§ **THE REQUEST**: Reproduce the records verbatim from the line containing "Image resolution: width=233" through the end of the records, both ends included, omitting the pictures.

§ **MATERIAL FOR THIS TASK**:

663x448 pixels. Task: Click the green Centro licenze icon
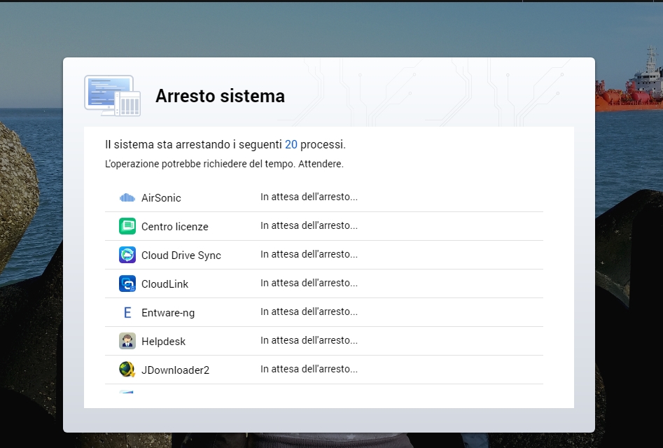[x=127, y=227]
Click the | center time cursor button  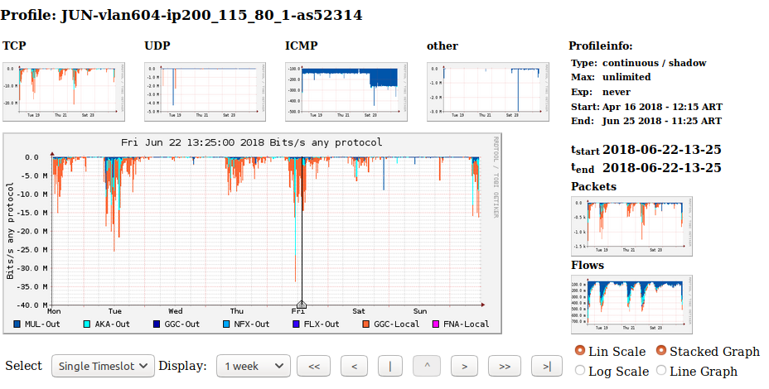pyautogui.click(x=390, y=366)
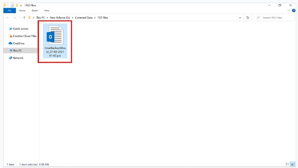This screenshot has width=298, height=168.
Task: Select This PC in navigation pane
Action: (15, 51)
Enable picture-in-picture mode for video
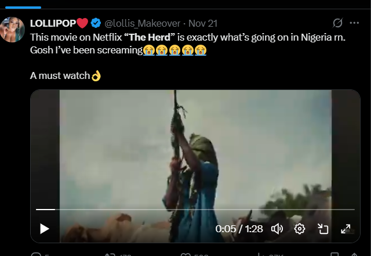 (x=323, y=229)
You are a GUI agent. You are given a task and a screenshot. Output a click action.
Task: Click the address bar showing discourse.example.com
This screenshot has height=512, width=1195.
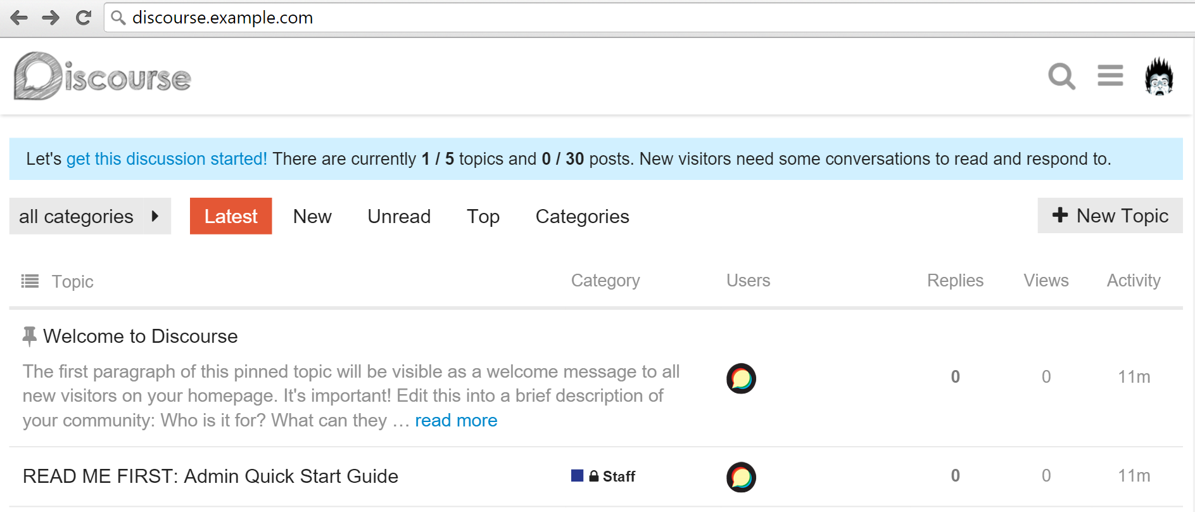click(x=649, y=18)

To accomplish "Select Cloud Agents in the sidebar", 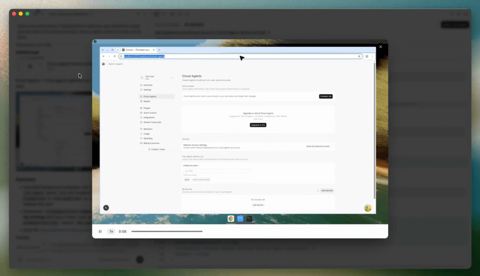I will (150, 97).
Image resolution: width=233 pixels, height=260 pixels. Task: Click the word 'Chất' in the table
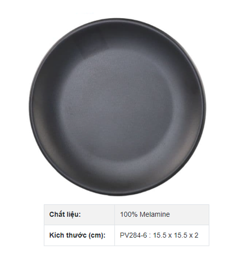point(56,214)
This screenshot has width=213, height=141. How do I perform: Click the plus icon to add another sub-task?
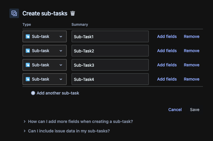33,93
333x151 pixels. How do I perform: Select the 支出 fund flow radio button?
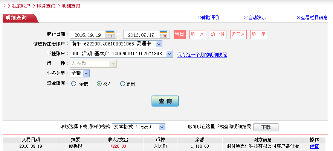pos(122,84)
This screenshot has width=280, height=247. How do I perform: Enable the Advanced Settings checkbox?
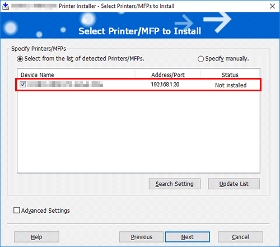[x=17, y=210]
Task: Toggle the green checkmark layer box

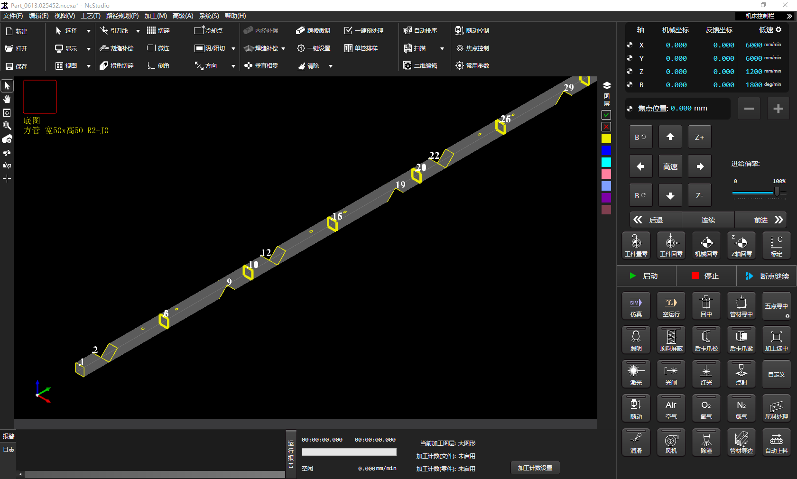Action: (x=606, y=115)
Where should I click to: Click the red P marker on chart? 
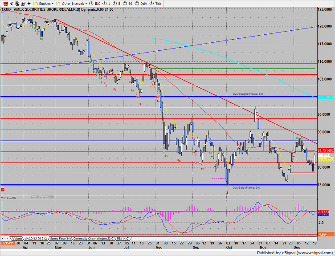pyautogui.click(x=3, y=190)
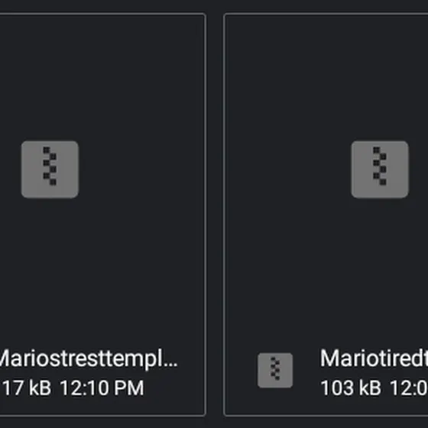Viewport: 428px width, 428px height.
Task: Click the cut-off timestamp after 103 kB
Action: [409, 388]
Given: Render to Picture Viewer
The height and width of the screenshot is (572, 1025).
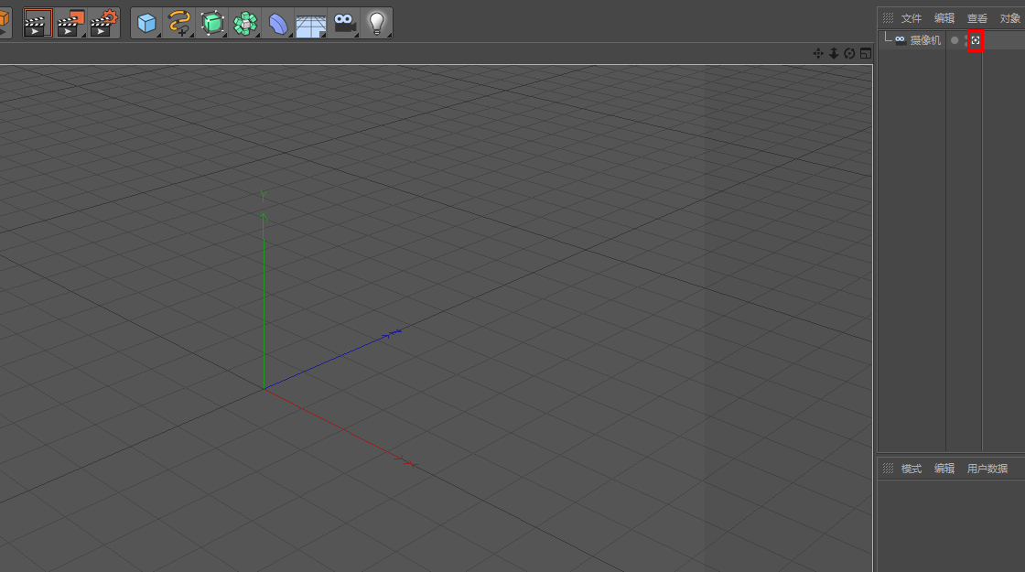Looking at the screenshot, I should 67,23.
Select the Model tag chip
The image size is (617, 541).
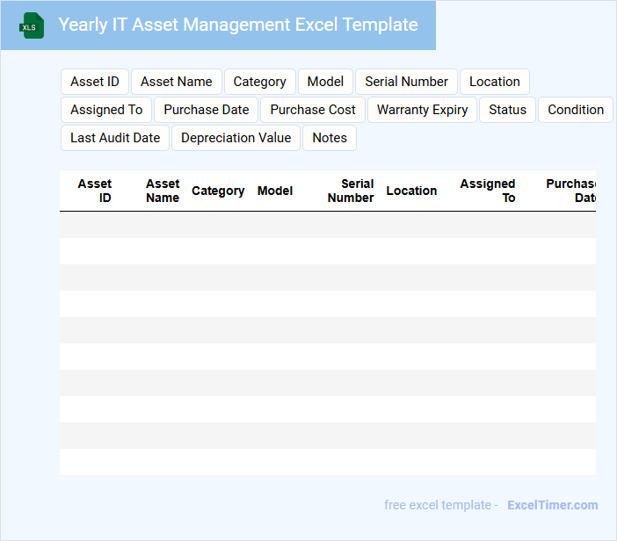point(325,82)
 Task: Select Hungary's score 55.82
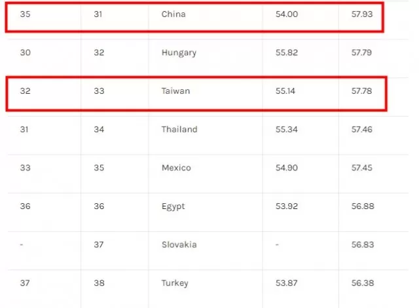tap(287, 52)
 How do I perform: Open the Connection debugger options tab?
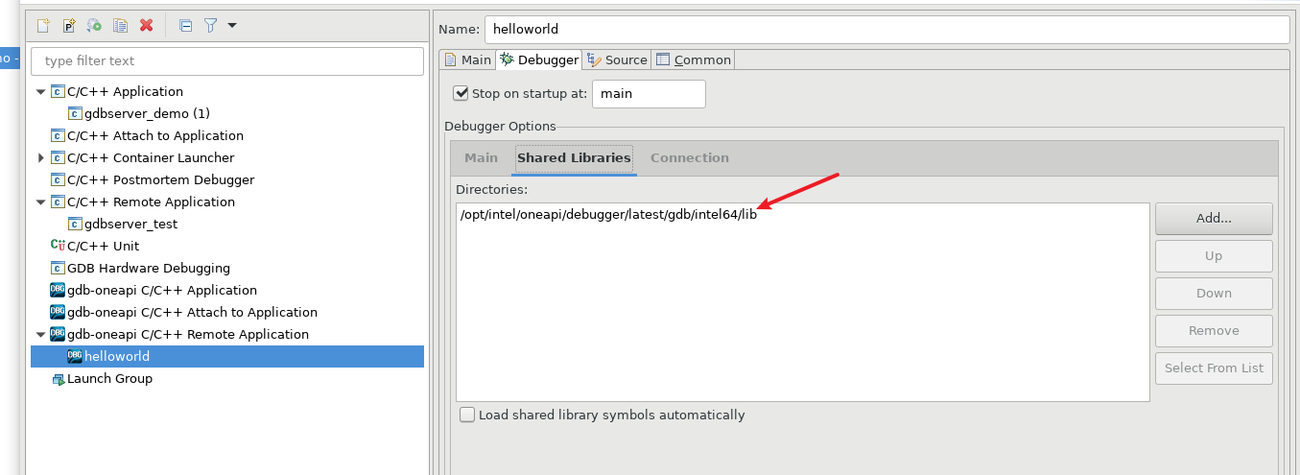click(x=689, y=158)
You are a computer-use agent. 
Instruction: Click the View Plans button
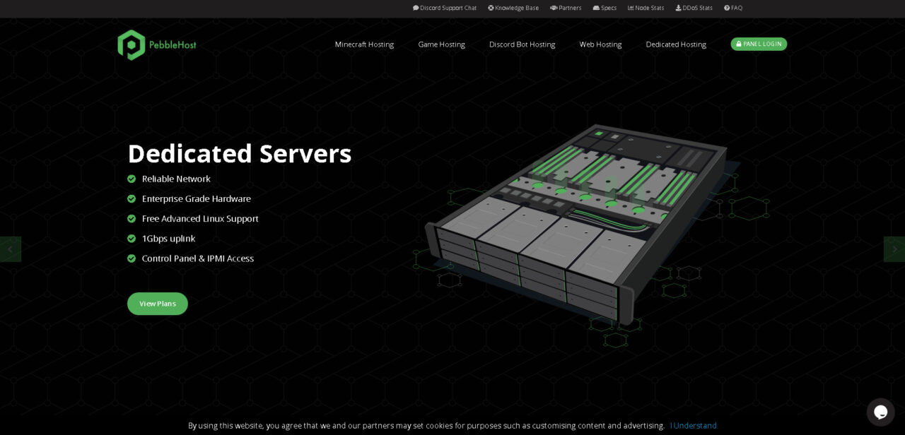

§ **PROBLEM SOLUTION**:
Image resolution: width=233 pixels, height=260 pixels. Task: Click the word 'Chất' in the table
point(56,214)
This screenshot has width=213, height=141. How do I perform: Click the plus icon to add another sub-task?
33,93
333x151 pixels. How do I perform: Select the 支出 fund flow radio button?
pos(122,84)
This screenshot has width=280, height=247. How do I perform: Enable the Advanced Settings checkbox?
[x=17, y=210]
Task: Toggle the green checkmark layer box

Action: (x=606, y=115)
Where should I click to: Click the red P marker on chart? 
pyautogui.click(x=3, y=190)
Viewport: 428px width, 428px height.
Task: Click the cut-off timestamp after 103 kB
Action: [409, 388]
Given: Render to Picture Viewer
The height and width of the screenshot is (572, 1025).
Looking at the screenshot, I should 67,23.
Select the Model tag chip
The image size is (617, 541).
point(325,82)
 Task: Select Hungary's score 55.82
tap(287, 52)
 How do I perform: Open the Connection debugger options tab?
click(x=689, y=158)
You are a computer-use agent. 
Instruction: Click the View Plans button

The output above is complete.